Les moines prient sept fois le jour et une fois la nuit.

Les éditions Sainte-Madeleine viennent de publier un Nocturnal monastique, destiné à ceux qui souhaitent s’unir à l’office de nuit des moines. Comprenant tout l’office des Matines dans une traduction originale, ce Nocturnal façonnera moines, religieux mais aussi laïcs sous la conduite des témoins de la tradition chrétienne.

Les éditions Sainte-Madeleine viennent de publier un Nocturnal monastique en trois volumes. Mais qu’est-ce qu’un nocturnal exactement ?

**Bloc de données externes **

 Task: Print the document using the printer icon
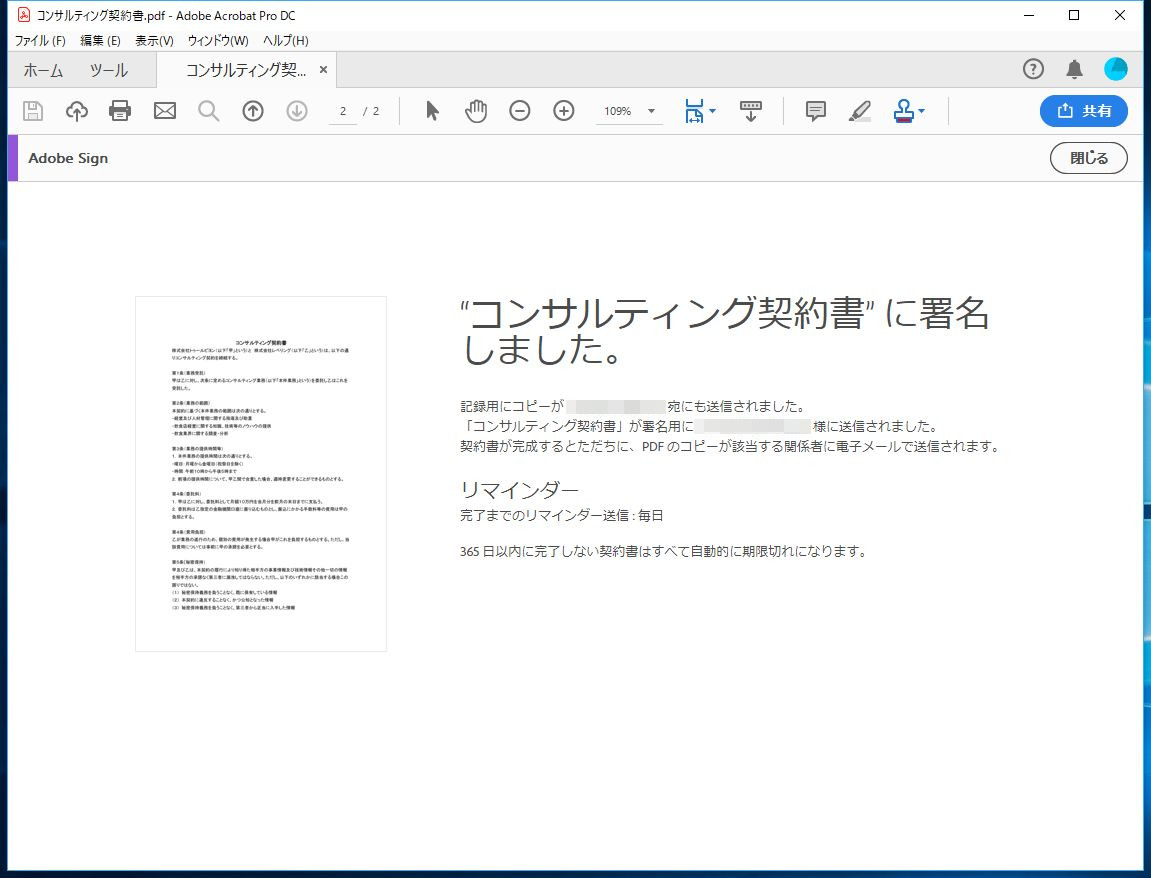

C’est un livre liturgique qui permet de suivre l’office de la nuit. Nocturnus, en latin, signifie : « ce qui se fait la nuit ». Le mot « nocturnal » désigne donc l’office de nuit, soit les « vigiles » ou les « matines ». Il complète le Diurnal, qui comprend les offices du jour, diurnus, en latin, signifiant : « ce qui se fait pendant le jour ».

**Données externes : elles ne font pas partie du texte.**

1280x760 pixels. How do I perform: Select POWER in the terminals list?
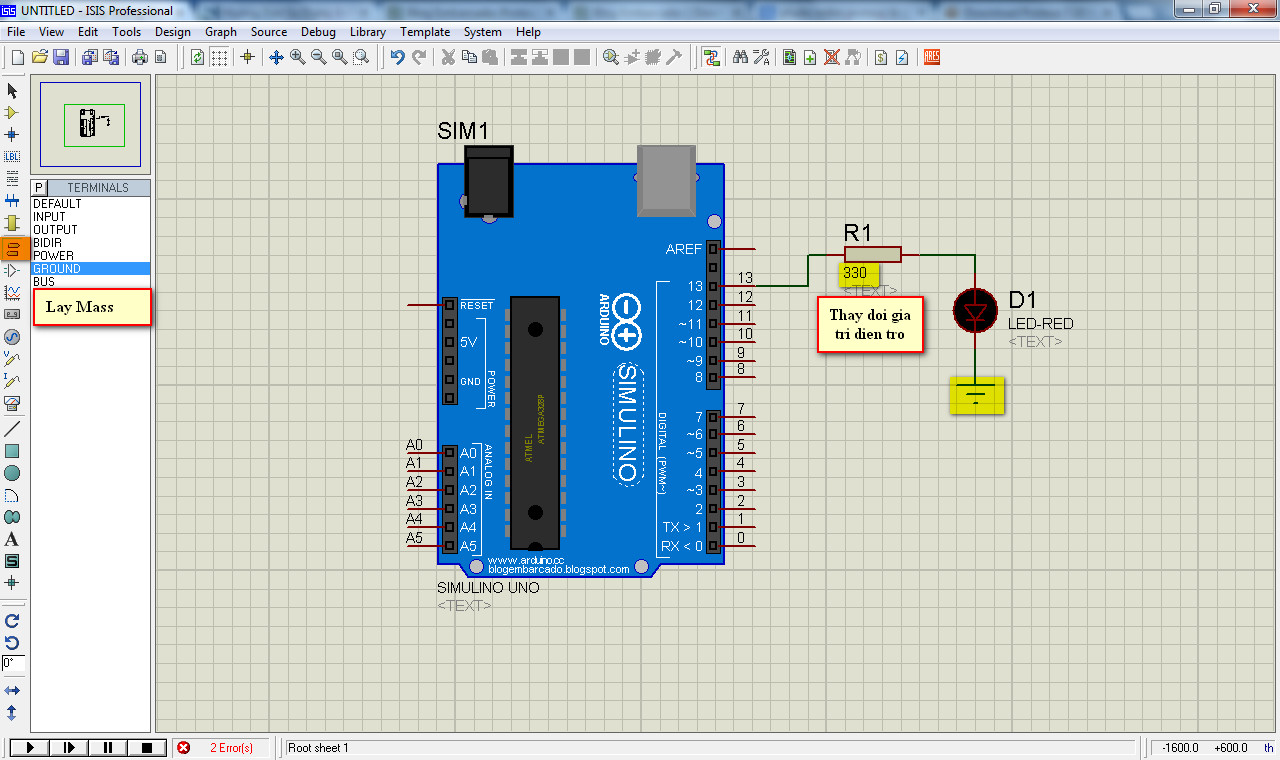click(x=53, y=256)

À qui s’adresse ce Nocturnal monastique ?

Aux moines d’abord, bien sûr, mais aussi à tous ceux qui veulent s’unir, chacun à l’heure qui lui convient, à cette magnifique prière que nous psalmodions à 3 h 30 du matin.

Pourquoi prier aussi longuement la nuit ?

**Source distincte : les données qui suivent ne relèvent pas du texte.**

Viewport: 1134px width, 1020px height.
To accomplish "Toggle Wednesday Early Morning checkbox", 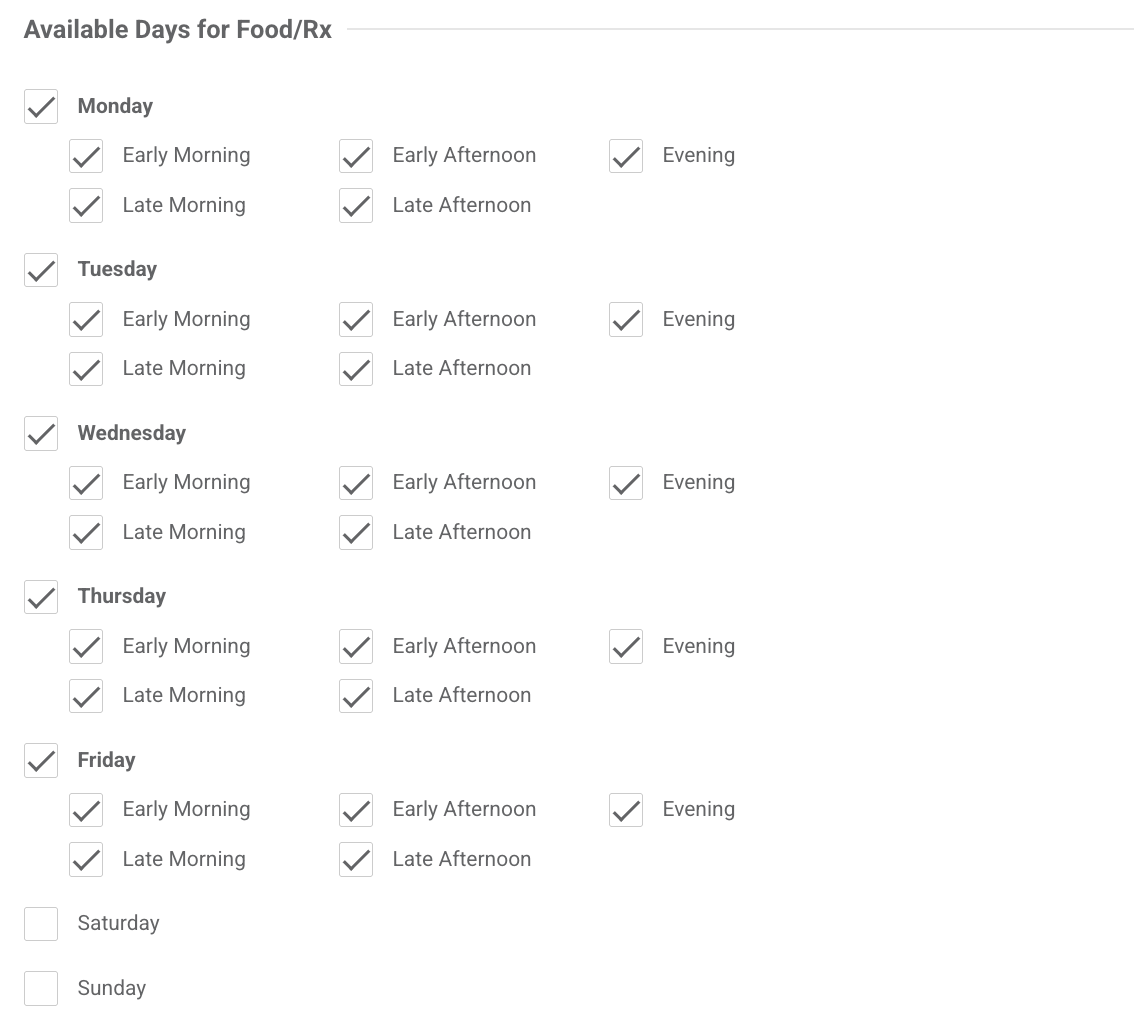I will click(x=86, y=483).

Dom Romain Banquet a dit : « La nuit avec ses ténèbres, son silence et ce charme pur et secret qui vient d’en haut, n’est pas principalement pour le sommeil, mais surtout pour favoriser les mystérieux rapports de Dieu avec les âmes… » Le lever de nuit s’identifie avec les commen­cements de la vie monasti­que. Saint Luc rapporte que Notre-Seigneur passait déjà ses nuits en prière. Et dès les Actes des apôtres, Paul et Silas en prison se lèvent au milieu de la nuit pour chanter des psaumes, au grand étonnement de leurs gardiens. D’autres raisons jouent. Beaucoup de malades, pour qui la nuit est interminable, sont réconfortés par la pensée de la prière des moines. N’est-il pas très utile de veiller sur ces détresses, ces angoisses nocturnes, dont on ne peut avoir une idée ? Enfin, à l’heure de nuit, où une marée noire de luxure déferle sur le monde, il faut que des chrétiens fidèles se tiennent en intercesseurs et prient pour le salut de leurs frères.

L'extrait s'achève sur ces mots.